**ЦЕЛЬ**: Выпишите без изменений часть отрывка о народах между Балтикой и Средиземноморьем: она начинается со слов «Между Балтикой и» и заканчивается словами «без поддержки Пруссии.» включительно.

**ОТРЫВОК ДОКУМЕНТА**:
===============
Между Балтикой и Средиземноморьем проживают семь негерманских народов, каждый из которых, по меркам европейской государственности, можно признать второстепенным: это поляки, богемцы (чехи и словаки), венгры (мадьяры), южные славяне (сербы, хорваты и словенцы), румыны, болгары и греки. Среди перечисленных два народа сегодня считаются нашими врагами – мадьяры и болгары. Но они находятся в окружении пяти остальных народов, и ни тот, ни другой не в состоянии что-либо предпринять без поддержки Пруссии.

Давайте присмотримся к этим семи народам. Начнем с поляков, их около двадцати миллионов, река Висла служит им главной водной артерией, а наиболее известные исторические города Польши – Краков и Варшава. Поляки в целом цивилизованнее русских, даже в той части Польши, которая перешла во владение России; в прусской провинции Позен они наслаждались преимуществами Kultur, почти не подвергаясь гонениям со стороны господствующих немцев. Несомненно, среди поляков сильны политические разногласия, но теперь, когда польскую аристократию в Галиции больше не улещивают взятками поддерживать Габсбургов и не позволяют ей угнетать русинов Восточной Галиции, должен исчезнуть хотя бы один повод для таких разногласий.
===============
**ИСХОДНЫЕ ДАННЫЕ**:
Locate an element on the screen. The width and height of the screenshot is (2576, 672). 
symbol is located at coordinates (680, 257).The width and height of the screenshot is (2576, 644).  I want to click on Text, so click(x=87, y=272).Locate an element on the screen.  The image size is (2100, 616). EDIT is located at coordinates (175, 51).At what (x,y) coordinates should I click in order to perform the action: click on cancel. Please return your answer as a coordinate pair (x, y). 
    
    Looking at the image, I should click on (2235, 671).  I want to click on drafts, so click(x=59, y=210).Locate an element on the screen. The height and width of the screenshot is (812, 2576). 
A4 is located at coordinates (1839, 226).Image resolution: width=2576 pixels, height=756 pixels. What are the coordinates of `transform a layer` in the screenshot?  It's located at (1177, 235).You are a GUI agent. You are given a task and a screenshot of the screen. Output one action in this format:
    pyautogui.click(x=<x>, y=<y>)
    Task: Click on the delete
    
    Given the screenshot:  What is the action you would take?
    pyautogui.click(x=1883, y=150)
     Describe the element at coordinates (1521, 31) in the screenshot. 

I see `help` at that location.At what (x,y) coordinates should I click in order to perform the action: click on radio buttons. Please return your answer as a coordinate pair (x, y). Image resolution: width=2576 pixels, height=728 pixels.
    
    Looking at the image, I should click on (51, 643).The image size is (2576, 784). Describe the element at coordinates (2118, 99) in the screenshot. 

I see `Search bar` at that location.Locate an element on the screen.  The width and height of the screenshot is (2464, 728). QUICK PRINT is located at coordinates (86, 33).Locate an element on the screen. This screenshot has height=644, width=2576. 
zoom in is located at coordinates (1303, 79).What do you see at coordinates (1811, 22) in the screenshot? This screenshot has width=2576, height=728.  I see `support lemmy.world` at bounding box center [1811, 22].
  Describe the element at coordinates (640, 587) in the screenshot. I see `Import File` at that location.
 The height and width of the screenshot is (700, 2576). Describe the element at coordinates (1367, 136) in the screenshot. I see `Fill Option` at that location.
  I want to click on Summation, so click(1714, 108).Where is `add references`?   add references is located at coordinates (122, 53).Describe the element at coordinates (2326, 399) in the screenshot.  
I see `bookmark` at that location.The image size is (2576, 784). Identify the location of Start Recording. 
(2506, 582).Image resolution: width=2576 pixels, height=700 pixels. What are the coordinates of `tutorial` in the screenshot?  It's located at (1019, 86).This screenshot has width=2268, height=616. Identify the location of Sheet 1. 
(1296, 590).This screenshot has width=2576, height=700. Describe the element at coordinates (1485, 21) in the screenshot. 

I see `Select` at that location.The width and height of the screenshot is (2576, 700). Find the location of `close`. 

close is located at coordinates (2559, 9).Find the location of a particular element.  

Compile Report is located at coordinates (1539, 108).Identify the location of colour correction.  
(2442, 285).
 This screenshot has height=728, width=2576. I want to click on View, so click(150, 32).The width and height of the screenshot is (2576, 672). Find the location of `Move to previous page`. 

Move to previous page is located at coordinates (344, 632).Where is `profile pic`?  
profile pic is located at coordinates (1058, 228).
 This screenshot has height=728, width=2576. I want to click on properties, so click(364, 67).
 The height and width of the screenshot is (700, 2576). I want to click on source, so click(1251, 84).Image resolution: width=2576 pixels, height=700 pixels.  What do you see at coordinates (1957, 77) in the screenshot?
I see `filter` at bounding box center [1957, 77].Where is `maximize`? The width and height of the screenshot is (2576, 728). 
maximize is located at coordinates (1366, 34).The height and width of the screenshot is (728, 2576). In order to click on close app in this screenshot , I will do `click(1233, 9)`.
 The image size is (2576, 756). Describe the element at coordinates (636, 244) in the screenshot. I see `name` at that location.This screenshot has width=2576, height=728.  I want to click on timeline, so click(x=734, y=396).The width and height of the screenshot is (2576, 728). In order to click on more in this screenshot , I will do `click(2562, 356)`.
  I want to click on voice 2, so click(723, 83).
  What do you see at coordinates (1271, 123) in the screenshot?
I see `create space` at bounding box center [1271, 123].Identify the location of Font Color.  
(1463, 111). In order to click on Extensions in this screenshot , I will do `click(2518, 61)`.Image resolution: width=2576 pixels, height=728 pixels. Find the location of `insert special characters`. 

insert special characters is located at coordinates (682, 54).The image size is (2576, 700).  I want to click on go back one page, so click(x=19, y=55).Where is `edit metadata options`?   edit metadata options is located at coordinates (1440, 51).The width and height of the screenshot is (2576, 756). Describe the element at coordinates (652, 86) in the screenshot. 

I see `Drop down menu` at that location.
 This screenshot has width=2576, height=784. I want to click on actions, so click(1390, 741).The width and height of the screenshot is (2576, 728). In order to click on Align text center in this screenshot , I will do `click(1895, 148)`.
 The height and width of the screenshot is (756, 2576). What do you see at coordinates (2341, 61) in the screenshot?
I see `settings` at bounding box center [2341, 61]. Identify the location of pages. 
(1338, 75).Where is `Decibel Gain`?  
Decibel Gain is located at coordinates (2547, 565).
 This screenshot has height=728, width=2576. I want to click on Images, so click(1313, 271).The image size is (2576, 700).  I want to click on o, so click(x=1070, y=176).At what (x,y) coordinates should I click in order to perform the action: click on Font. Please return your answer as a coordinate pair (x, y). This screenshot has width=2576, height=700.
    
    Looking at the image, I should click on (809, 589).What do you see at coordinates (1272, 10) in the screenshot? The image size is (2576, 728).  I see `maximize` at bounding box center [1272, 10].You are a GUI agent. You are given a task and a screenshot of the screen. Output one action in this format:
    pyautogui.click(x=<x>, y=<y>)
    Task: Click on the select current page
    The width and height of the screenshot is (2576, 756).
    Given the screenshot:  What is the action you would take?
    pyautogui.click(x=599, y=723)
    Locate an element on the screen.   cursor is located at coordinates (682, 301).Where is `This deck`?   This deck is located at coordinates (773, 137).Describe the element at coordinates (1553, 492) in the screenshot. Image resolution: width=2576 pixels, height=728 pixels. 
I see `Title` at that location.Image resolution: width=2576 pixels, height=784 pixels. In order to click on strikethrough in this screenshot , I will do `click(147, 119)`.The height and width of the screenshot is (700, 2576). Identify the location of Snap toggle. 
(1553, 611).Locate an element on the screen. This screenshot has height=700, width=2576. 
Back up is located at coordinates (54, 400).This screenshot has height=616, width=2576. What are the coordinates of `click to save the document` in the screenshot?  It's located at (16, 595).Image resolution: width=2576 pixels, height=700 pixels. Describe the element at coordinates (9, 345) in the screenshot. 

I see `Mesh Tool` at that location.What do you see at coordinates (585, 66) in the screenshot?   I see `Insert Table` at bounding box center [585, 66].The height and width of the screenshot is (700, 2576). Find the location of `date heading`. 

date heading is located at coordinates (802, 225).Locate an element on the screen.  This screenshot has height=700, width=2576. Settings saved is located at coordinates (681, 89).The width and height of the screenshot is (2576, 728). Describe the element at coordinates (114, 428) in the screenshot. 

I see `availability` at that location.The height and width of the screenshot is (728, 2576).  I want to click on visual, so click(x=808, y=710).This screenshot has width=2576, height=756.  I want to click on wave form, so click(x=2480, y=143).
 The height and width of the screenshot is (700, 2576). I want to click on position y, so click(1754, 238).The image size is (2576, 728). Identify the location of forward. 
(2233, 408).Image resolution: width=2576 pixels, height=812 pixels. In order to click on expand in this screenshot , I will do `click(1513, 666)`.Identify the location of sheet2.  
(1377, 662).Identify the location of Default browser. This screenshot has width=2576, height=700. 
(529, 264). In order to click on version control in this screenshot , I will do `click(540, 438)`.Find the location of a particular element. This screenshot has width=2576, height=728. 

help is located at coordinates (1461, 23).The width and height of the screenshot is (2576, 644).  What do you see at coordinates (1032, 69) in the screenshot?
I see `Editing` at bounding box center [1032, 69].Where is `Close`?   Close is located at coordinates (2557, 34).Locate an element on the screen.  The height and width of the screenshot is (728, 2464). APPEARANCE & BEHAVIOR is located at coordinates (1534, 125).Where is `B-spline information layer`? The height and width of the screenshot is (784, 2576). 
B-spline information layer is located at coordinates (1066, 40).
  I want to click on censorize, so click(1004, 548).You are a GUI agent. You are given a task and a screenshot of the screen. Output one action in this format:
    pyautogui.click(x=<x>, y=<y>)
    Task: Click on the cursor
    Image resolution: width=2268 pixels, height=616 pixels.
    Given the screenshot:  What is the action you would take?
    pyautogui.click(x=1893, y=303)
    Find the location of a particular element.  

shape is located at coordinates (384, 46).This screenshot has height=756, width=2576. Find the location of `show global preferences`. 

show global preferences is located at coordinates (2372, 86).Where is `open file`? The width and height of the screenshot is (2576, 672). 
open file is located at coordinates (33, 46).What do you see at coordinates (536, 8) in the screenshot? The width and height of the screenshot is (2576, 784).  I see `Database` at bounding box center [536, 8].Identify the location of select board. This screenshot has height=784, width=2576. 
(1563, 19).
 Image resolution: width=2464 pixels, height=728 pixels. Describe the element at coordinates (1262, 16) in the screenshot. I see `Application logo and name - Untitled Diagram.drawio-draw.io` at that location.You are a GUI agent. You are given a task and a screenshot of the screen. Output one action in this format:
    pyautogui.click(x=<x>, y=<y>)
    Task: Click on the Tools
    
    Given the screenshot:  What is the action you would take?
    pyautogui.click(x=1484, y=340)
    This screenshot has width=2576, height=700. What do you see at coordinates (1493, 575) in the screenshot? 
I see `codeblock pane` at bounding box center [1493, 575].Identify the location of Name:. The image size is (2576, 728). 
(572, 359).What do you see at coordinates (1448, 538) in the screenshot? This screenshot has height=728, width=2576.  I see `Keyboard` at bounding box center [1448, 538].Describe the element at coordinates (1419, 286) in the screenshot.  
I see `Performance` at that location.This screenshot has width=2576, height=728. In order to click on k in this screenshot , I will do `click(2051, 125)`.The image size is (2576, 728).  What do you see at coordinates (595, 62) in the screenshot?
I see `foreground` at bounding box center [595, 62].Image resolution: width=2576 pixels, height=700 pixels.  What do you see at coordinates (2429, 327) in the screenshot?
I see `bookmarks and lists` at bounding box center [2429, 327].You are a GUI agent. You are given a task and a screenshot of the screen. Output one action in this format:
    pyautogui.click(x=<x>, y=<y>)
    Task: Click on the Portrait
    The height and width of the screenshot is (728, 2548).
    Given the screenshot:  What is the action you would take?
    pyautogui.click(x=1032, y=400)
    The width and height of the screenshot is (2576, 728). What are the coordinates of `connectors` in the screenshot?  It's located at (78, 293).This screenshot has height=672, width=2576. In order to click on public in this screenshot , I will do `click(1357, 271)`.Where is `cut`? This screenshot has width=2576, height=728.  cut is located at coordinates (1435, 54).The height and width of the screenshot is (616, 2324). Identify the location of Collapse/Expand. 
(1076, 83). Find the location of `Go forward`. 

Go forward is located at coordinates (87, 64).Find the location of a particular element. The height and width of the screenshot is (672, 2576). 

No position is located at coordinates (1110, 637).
===============
**ОТВЕТ НИЖЕ**:
Между Балтикой и Средиземноморьем проживают семь негерманских народов, каждый из которых, по меркам европейской государственности, можно признать второстепенным: это поляки, богемцы (чехи и словаки), венгры (мадьяры), южные славяне (сербы, хорваты и словенцы), румыны, болгары и греки. Среди перечисленных два народа сегодня считаются нашими врагами – мадьяры и болгары. Но они находятся в окружении пяти остальных народов, и ни тот, ни другой не в состоянии что-либо предпринять без поддержки Пруссии.